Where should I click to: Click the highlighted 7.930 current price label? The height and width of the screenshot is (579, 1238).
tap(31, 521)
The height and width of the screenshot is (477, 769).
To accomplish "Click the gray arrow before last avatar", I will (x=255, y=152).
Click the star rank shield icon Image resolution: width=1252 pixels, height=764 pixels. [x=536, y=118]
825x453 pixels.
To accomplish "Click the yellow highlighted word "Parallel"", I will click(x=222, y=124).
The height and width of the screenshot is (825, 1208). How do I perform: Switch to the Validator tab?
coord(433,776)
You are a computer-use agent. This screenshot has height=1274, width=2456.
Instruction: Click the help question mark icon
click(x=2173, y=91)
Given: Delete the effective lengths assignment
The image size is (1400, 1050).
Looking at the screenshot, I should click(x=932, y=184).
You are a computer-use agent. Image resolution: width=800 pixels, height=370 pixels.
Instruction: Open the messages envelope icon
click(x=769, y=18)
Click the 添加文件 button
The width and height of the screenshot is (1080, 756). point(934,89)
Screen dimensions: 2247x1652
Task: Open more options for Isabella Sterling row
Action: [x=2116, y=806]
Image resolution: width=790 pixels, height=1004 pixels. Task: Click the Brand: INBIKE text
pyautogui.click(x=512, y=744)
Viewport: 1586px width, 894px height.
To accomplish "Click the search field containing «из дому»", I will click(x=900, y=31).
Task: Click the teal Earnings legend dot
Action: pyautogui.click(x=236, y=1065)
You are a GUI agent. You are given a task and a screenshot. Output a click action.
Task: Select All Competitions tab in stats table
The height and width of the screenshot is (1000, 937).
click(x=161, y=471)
○ ○ ○ ○ ○
Copy every one of the items above line for line, without changing a single character.

Where should I click to: Click the highlighted 7.930 current price label? The height and width of the screenshot is (579, 1238).
tap(31, 521)
The height and width of the screenshot is (477, 769).
To accomplish "Click the gray arrow before last avatar", I will (x=255, y=152).
Click the star rank shield icon Image resolution: width=1252 pixels, height=764 pixels. [x=536, y=118]
825x453 pixels.
To accomplish "Click the yellow highlighted word "Parallel"", I will click(x=222, y=124).
The height and width of the screenshot is (825, 1208). How do I perform: Switch to the Validator tab?
coord(433,776)
You are a computer-use agent. This screenshot has height=1274, width=2456.
Instruction: Click the help question mark icon
click(x=2173, y=91)
Given: Delete the effective lengths assignment
The image size is (1400, 1050).
Looking at the screenshot, I should click(x=932, y=184).
You are a computer-use agent. Image resolution: width=800 pixels, height=370 pixels.
Instruction: Open the messages envelope icon
click(x=769, y=18)
Click the 添加文件 button
The width and height of the screenshot is (1080, 756). point(934,89)
Screen dimensions: 2247x1652
Task: Open more options for Isabella Sterling row
Action: [x=2116, y=806]
Image resolution: width=790 pixels, height=1004 pixels. Task: Click the Brand: INBIKE text
pyautogui.click(x=512, y=744)
Viewport: 1586px width, 894px height.
To accomplish "Click the search field containing «из дому»", I will click(x=900, y=31).
Task: Click the teal Earnings legend dot
Action: pyautogui.click(x=236, y=1065)
You are a GUI agent. You are given a task and a screenshot. Output a click action.
Task: Select All Competitions tab in stats table
The height and width of the screenshot is (1000, 937).
click(x=161, y=471)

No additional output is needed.